━━━━━ Provided text ━━━━━

Busy week. Lots on in the office. Station is quiet, but then that is a good thing for the citizens of Leixlip and beyond as it means they have found clever ways to avoid coming a cropper in their homes and cars and other places. Well done all.
I was delighted to be able to carve this spoon for fellow blogger and friend, Jim, and his wife. I was also pleased at the speed of delivery from Ireland to the States, and especially pleased that the customs officials didn’t take a dislike to this strange object in the mail and set fire to it. Certainly, the solemn postmaster in my home town was convinced, what with all this terrorist stuff ‘n all, that the US postal service would shred the timber in search of hidden explosives. My thoughts were more prosaic; if anything was going to happen, it was going to get crushed and splintered beyond recognition in the normal hum-drum of delivery as parcels and packages are tossed from one trolley to another.
Thankfully, neither happened and this small slice of Kildare Silver Birch has found a new home in Michigan. May it bring good luck. Certainly, it was a revered species in olden times.
As I sit in the office and type this, I can hear a blackbird through the window. It could well be the same one I recorded last year at the back of the fire station. Blackbirds are great mimics, as any birder will tell you, and you won’t have to search far on the internet to find them copying a variety of modern sounds with eerie accuracy, whether that’s truck reversing alarms, sirens or mobile phones. Here is the recording I made last year, and it’s an uncanny copy of a car alarm. He’s at it again.
The above hurried snap is of the nest next door. This is a blackbird’s nest, so perhaps the male singing is the father of these young chicks? I didn’t hang about as the mother was nearby.
Snuck in a run on Wednesday with Mark. Nothing too taxing. Under 7k at a decent pace.
Last night I ducked out of drill at the station for an important meeting about the road through our park I mentioned previously. No doubt I will explain more about this, but in essence, unless you know the place well, it won’t mean a lot to you. It’s enough to say for now that, every now and then, just when you think things are looking up, mankind confirms everything that’s wrong with the world. Though I concede in the bigger picture, there are much worse things out there.
Afterwards, I hit the pool with some mates I train with. I could claim it was my way of washing away the anger and frustration of the meeting; a cathartic cleansing of the soul… but no, in truth, they just happened to be going and I happened to tag along. I haven’t swam for ages. See, I told you I wasn’t a real triathlete. But it was funny to be going through that old routine again, in the same pool where I did all my ironman training. The same old plastic baskets for your clothes, the same chlorine smells, the same waiting at the door for the previous class to finish before you thread your way poolside, grab a lane, don your hat and goggles and slip away from the side for the first of many lengths. All told, I managed about a kilometre, and had a chat with the lads too, all of whom are doing their first triathlon at the start of June. All of which makes me sound like some grizzled veteran as I explained my pet theory that of all the sports, swimming was really a breathing sport. Once you can get the hang of the breathing, you can work on the other stuff, like your kick, catch, stroke, pull, etc. I certainly can’t think of another sport that only let’s you breathe at specific times. Imagine going for a run and being told you can only inhale quickly every four seconds. And with swimming, there is the added importance of bilateral breathing too, which is handy if you are going to do open water swimming where going roughly in a straight line is a handy skill to possess. All three have signed up to do the Olympic triathlon and none have done any open water swimming as of yet. It could be an interesting few weeks!

━━━━━ The data ━━━━━

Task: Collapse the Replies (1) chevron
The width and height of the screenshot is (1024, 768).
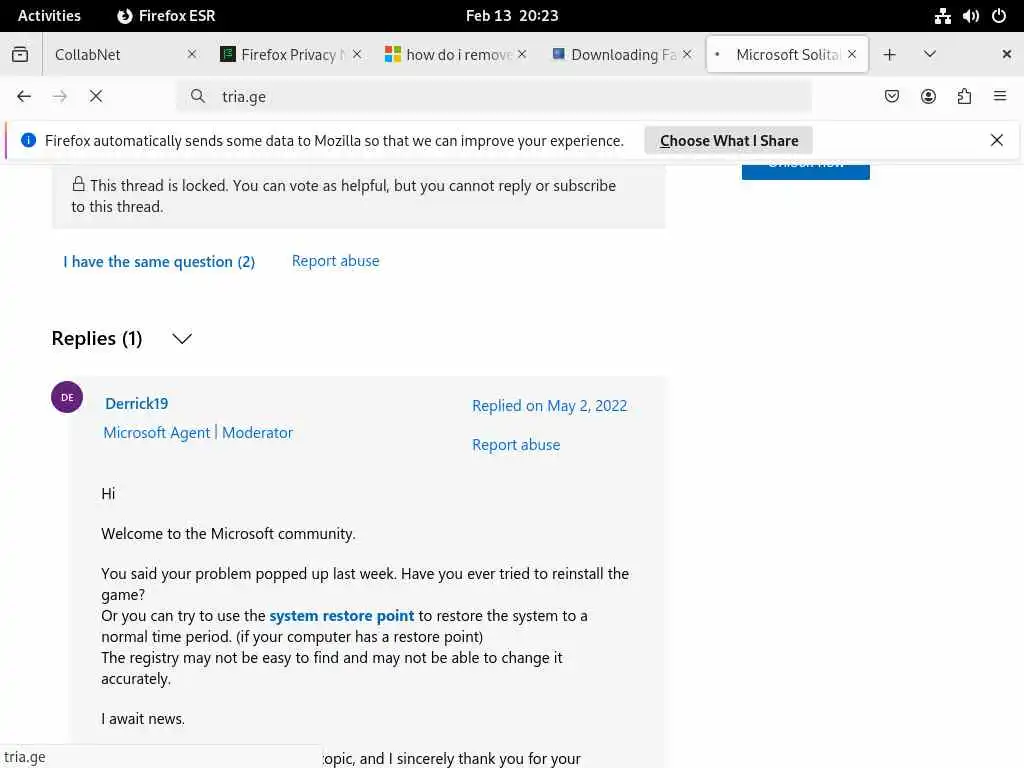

━━━━━
━━━━━ The data ━━━━━

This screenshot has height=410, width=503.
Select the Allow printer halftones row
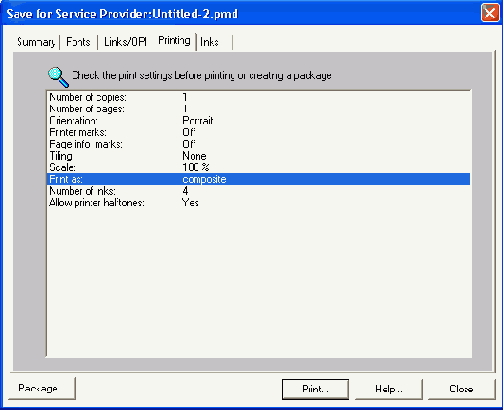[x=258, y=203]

━━━━━
━━━━━ The data ━━━━━

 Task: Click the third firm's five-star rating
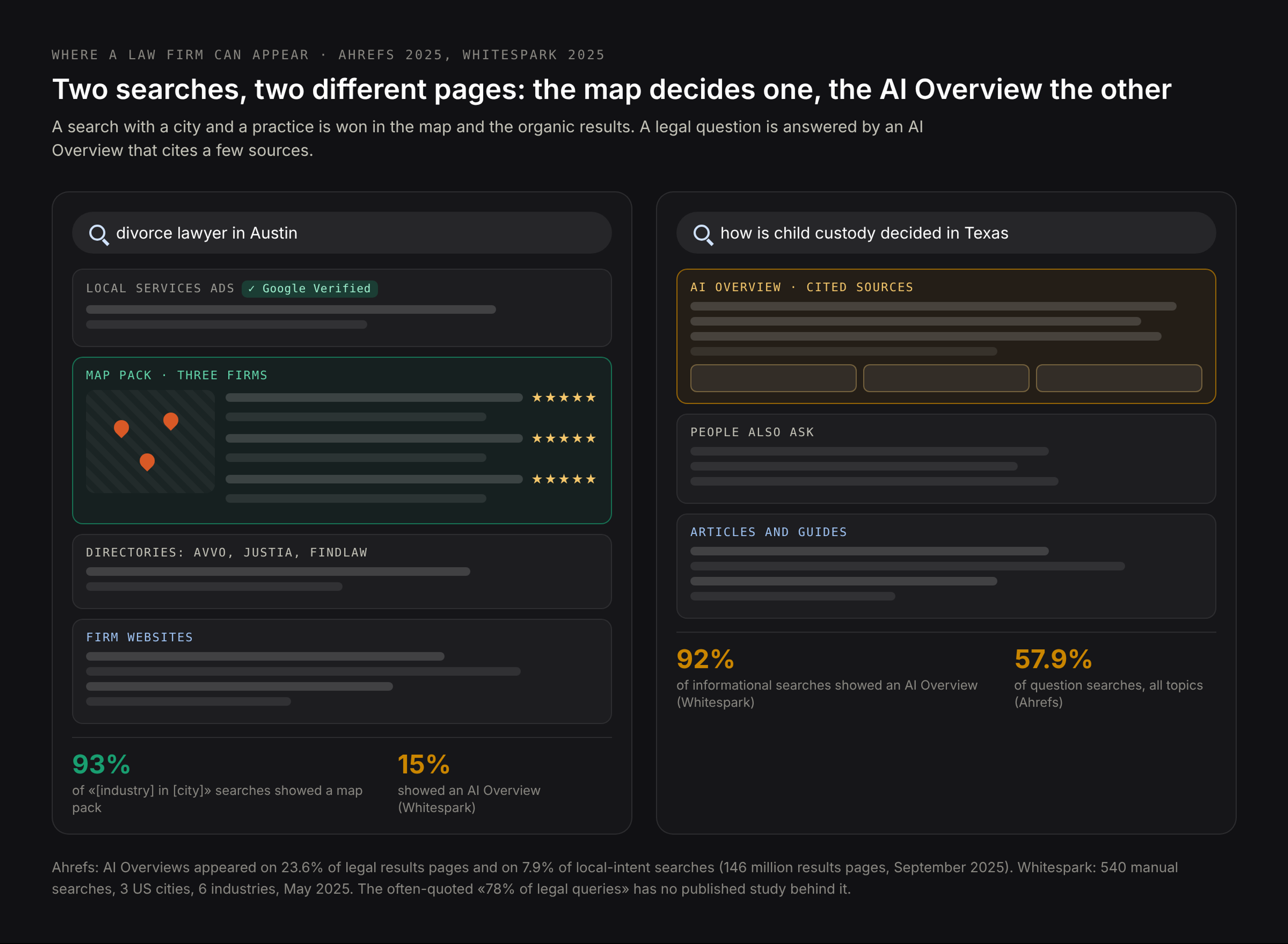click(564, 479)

━━━━━

— Your objective —
Carry on the blog post about the week at the fire station and the pool, starting after its final sentence. The data stand apart from the blog post about the week at the fire station and the pool.

— Response to the task —
Congrats to Kristian who has successfully completed his epic journey across the Sahara. Well, I suspect not the WHOLE of the Sahara, but certainly about 250k of this enormous and forbidding terrain. We await his blog with anticipation. Are ya listenin’? 😉
Last night, S and I watched a good programme on BBC called ‘Mind over Marathon’. There is a link here, but there is some chicanery involved in watching this due to rights issues. Essentially, if you’re not in the UK, you can’t see it online. There are ways around this but I’m not au fait with them. Plus, I have already mentioned the US postal service and explosives in this blog post, so red flags are popping up as you read this. Adding ‘fake IP addresses’ and ‘proxy servers’ might not be wise…
It’s a two-parter following ten people with mental health issues training to run a marathon. Some of you may insert a gag here about how sound of mind you need to be to run a marathon in the first place and we’ll let that one go for now, okay? If you have any experience of a mental health issue of any kind, you will know that they are generally not conducive to getting out there and doing something as challenging as running over 26 miles. Again, Doctor Google will provide countless articles expounding the concept of running as a fix for mental health. Let’s be clear here; it’s not a ‘fix’ nor would any of the proponents claim it to be. Check out this piece, for example:
It’s more about starting a conversation; sometimes with others, more often with yourself. It’s about setting some goals and reaching them. As a sport, hobby or pastime, it’s certainly cheap and easy to do. It burns calories reasonably well, gives you a good aerobic workout, improves your physical health, and also does some positive things chemically within the body and mind, not least of which are the famous endorphins you read about a lot these days.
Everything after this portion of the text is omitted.